Well, things would be different from now on . . . a change of life might give him the proper perspective. Surely, it had not been folly to take a vacation from his bookish, bearish life, as another side of his nature might deny! What wrong was there in treating his own life, within the bounds of moral conscience, as he chose and as he freely wished? Youth was still his, the world might yet open its portals as it had done that night at Carnegie Hall in 1927 when he first heard the opening bars of Brahms' first symphony! Yes! As it opened its doors for him so many times in his teens and closed them firmly, as though a stern and hostile master were its doorman, during his enraged twenties.
Now he was thirty-two years old and it suddenly occurred to him that he had been a fool, yes, even though a lovable fool, the notorious “short pants” with the erudite theories and the pasty pallor of a teacher of life . . . and
not a liver of life.
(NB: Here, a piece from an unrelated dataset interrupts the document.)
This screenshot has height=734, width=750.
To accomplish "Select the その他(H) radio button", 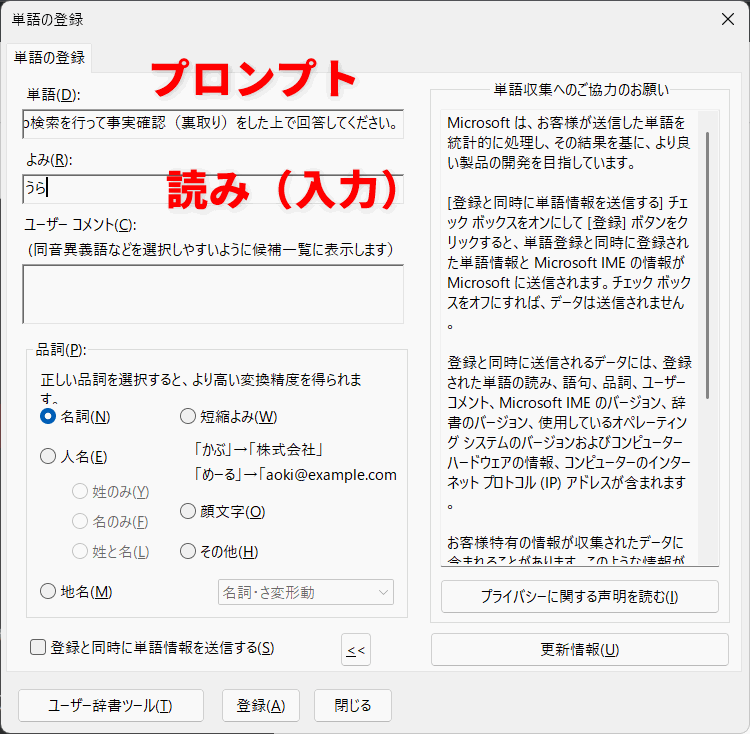I will pyautogui.click(x=188, y=552).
Wasn't it Thomas Wolfe who had struck a brief spark in him at twenty-six and filled him with new love for life until it slowly dawned on him that Tom Wolfe—as his colleagues agreed in delighted unison—was a hopeless romanticist? What of it? What if triumph were Wolfe's only purpose? . . . if life was essentially a struggle, then why not struggle toward triumph, why not, in that case, achieve triumph! Wolfe had failed to add to whom triumph was liege . . . and that, problem though it was, could surely be solved, solved in the very spirit of his cry for triumph. Wolfe had sounded the old cry of a new world. Wars come, wars go! Elated Bill to himself, this cry is an insurgence against the forces of evil, which creeps in the shape of submission to evil, this cry is a denial of the not-good and a plea for the good. Would he, then, William Everhart plunge his whole being into a new world? Would he love? Would he labor? Would he, by God, fight?